The Drives You Didn’t Choose
A thread on Reddit—over three thousand comments, which means it touched something real—opened with a simple premise: if gay people didn’t choose their attractions, what does that logic extend to? The question was about pedophiles and zoophiles. Not a comfortable question. Not one that resolves cleanly in any direction. I’ve been sitting with it since.
The case for why homosexuality is legally and morally distinct from the other two is actually straightforward. Gay sex happens between consenting adults who are capable of agreeing to it. Sex with children is abuse—a brutal exercise of power over someone who cannot meaningfully consent and who carries the damage for the rest of their life. Sex with animals is the same problem by definition. The harm is real, the victim has no voice in it, and the comparison ends there. No amount of philosophical framing about the unchosen nature of desire changes any of that.
But set aside the question of acting on it—which isn’t in dispute—and the philosophical symmetry is harder to dismiss. None of these people chose their attractions. Sexual orientation, whatever form it takes, forms in early life and calcifies by the end of puberty. Doctors are fairly consistent on this: there is no reliable intervention that fundamentally rewires what a person finds arousing. The mind is not a preference menu. You get what you get.
What that means for gay men and lesbians, in most Western countries now, is the freedom to actually live. The decades of legal change and social movement that got us here were earned, and the work isn’t finished—there are still plenty of countries where homosexuality is criminalized or treated as illness to be corrected. But the direction is right. Gay people can love who they love without the state coming for them. That matters enormously.
What it means for pedophiles and zoophiles who have the attraction but have never acted on it is something harder to think about without the categories collapsing around you. They’re carrying a drive that will never be acceptable, never be legalized, never be treated as anything other than a categorical error in a human being. And they’re right that it won’t. Unlike homosexuality, which harmed no one and was only ever illegal because of moral panic, these attractions are structurally incompatible with any legal framework that protects the vulnerable. That is not going to change. The pope will convert to Islam first.
And yet I keep coming back to what that actually looks like from the inside. A person who has this draw, who has understood it since adolescence, who watches the rest of the world navigate its desires with relative freedom while living with something that must be buried completely—what is that psychological pressure like? The pre-emptive self-exile from anything that might trigger it. The dread of your own mind. Cursing yourself for not being normal, as if normality were a switch someone forgot to flip. The argument isn’t that they deserve sympathy at the expense of potential victims—it isn’t even close to that. The argument is only whether they are still human.
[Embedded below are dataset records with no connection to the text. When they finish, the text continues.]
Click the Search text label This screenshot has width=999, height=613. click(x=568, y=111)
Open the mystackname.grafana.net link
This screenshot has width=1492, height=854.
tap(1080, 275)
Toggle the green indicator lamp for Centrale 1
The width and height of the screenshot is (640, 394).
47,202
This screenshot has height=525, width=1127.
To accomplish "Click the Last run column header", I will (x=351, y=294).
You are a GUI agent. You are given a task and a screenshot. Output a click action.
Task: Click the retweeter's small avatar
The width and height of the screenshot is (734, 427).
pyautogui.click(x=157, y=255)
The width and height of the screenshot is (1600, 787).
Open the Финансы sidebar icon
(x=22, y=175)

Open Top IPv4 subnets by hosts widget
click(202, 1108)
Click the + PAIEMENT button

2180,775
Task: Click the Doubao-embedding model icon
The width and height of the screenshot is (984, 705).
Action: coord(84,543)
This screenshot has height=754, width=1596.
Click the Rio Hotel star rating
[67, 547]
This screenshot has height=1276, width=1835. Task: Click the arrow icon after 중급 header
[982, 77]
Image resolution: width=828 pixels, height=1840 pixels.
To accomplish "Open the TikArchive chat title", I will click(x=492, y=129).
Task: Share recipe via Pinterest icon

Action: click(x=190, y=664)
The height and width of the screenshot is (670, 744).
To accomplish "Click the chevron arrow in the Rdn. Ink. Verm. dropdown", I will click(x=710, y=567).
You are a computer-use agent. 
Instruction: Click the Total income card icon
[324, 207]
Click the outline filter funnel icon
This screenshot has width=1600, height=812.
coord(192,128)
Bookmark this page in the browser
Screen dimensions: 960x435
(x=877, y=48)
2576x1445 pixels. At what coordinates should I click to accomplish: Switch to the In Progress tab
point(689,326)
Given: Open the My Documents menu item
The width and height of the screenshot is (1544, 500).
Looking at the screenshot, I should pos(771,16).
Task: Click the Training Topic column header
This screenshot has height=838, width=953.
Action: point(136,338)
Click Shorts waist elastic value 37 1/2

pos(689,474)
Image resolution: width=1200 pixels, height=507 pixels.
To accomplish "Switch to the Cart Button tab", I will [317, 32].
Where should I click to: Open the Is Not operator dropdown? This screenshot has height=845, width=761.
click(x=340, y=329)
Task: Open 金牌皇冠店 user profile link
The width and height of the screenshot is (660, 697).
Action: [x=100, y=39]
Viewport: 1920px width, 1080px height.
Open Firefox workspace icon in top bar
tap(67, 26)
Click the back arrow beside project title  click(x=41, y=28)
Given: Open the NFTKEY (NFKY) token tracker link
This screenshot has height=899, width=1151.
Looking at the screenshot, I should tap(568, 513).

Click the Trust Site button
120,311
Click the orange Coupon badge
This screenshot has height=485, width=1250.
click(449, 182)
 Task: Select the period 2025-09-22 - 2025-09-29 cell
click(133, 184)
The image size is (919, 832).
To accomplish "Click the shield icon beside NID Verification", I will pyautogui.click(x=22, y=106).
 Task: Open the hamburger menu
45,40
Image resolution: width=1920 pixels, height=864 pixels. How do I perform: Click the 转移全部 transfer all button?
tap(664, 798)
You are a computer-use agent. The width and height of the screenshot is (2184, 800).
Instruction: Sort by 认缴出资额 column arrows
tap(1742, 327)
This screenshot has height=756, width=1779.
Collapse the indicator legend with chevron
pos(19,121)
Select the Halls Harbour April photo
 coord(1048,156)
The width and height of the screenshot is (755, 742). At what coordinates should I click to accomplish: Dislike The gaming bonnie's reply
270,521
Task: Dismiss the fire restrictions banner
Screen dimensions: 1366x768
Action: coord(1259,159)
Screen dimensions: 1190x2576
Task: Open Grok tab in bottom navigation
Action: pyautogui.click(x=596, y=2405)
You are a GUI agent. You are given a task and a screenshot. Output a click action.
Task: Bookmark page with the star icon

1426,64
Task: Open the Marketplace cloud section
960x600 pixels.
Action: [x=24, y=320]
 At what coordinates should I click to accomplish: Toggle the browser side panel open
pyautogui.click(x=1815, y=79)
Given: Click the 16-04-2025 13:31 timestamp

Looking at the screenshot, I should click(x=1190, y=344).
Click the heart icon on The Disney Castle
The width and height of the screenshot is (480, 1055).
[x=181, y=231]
The comparison to how homosexuality was framed decades ago is uncomfortable and probably unavoidable. Not because the situations are equivalent—they aren’t, not in the ways that matter most—but because the rhetorical move of labeling any sexuality as monstrous, as inhuman, as something to be corrected or punished out of existence, has a specific history. It produced specific damage. The fact that in those earlier cases the target was people whose sexuality harmed no one, while here we’re discussing attractions that are harmful by definition, doesn’t make the move less recognizable.
There isn’t a resolution here. The thread had three thousand comments and didn’t find one. What I have is the question: is it possible to hold two things at once—that acting on these attractions is among the most serious harms a person can cause, and that the person who carries them and does not act is still a person, is not the monster the media needs them to be? That second thing feels important to me. Not as an argument for anything. Just as a fact about what a human being is.